Validating a data file against a schema file in Hadoop

One Star

Validating a data file against a schema file in Hadoop

Hi,
I have a requirement to validate a data file in Hadoop against a given schema file. Please note that the schema file is always dynamic. The data and schema file is always a combination.
For example the schema file would look something like this:
MKey|int|30|||
PKey|varchar|25|||
CNumber|varchar|25|||
CStatus|varchar|1|||
DOS|date|10||MM/DD/YYYY|
Above schema file has 5 fields.
The data file looks something like below:
123111111|456||D|12/04/2014
Can someone help me how I can design this in Talend?
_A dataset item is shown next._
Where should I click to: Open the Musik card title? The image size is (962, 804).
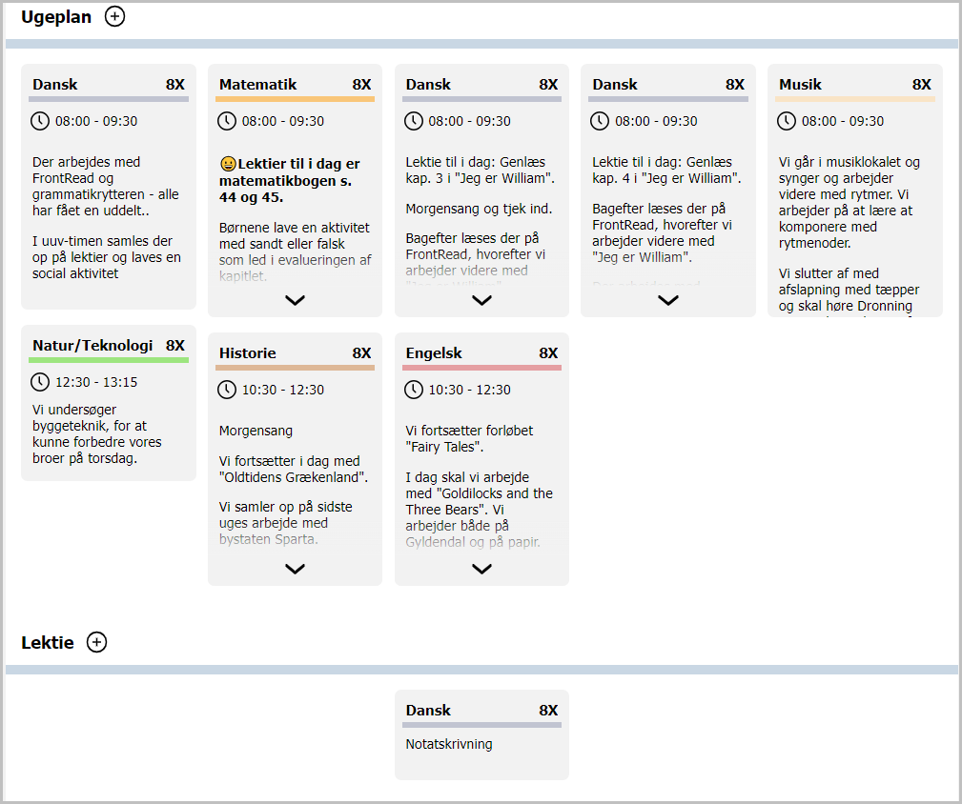tap(800, 85)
Any help is greatly appreciated.
Thanks
Ramakrishna
Moderator

Re: Validating a data file against a schema file in Hadoop

Hi,
Have you already checked component TalendHelpCenter:tSchemaComplianceCheck which validates all input rows against a reference schema or check types, nullability, length of rows against reference values.
Best regards
Sabrina
--
Don't forget to give kudos when a reply is helpful and click Accept the solution when you think you're good with it.
One Star

Re: Validating a data file against a schema file in Hadoop

Sabrina,
tSchemaComplianceCheck needs the schema to be static, but my schema file is dynamic. I have the requirement to validate the schema of a data file against the provided schema file in the format described in my original post.
Thanks
Ramakrishna